Friday, April 2, 2010

Losing my mind

I am a 22 year old female with no job, limited of friends, and i am sitting in the house talking to a damn cat. Why your asking becuase there is nothing else for me to do with my life. I dont have anyone i can call and say hey lets go out, or het come over so we can just chill. I dont have any of that and everyday i wake up i get reminded of how my life has turned out to be. When i was young (2-3) i never thought my life would be this at the age of 22. I always kept saying to my mother i could not wait to be 21 becuase i am going to go out everyweekend and be an adult. LMAO look at me now im sitting in the house writing a fucking blog becuase i cant call no one and really explain the thoughts that go through my mind every single day. I dont even know why i write a blog, WHO THE FUCK READS THIS no damn body and yet and still i write. Some times i sit alone and cry and no one knows that.
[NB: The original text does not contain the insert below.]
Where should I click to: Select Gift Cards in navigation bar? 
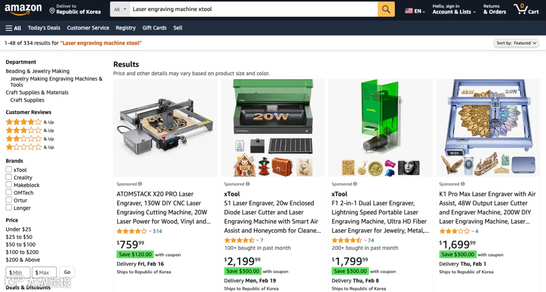coord(154,28)

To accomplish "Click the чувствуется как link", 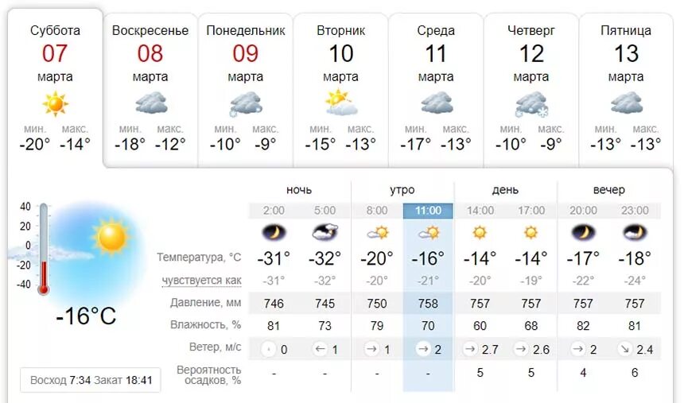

I put a smile on my face ecerytime someone looks at me just becuase i dont want no body to ask me whats wrong. You would think i was depressed, or going thru a semi mid life crisis, but im not im still in school i have some where to love and food in my stomach and yet and still a piece of me is still not happy. And i know if a couple of people were to read this they would be happy becuase they have great lives, money thats coming out of her ass, a family that will bitch and still give her what she wants, and other people that look at me and wish i would go away and never be seen or heard from again. Im not stupid i know people cant stand me and to be honest i dont care, becuase they more you wish death on me the more i seem to be getting blessed. So like i have been saying for days, Im losing my mind, and no one i can turn to.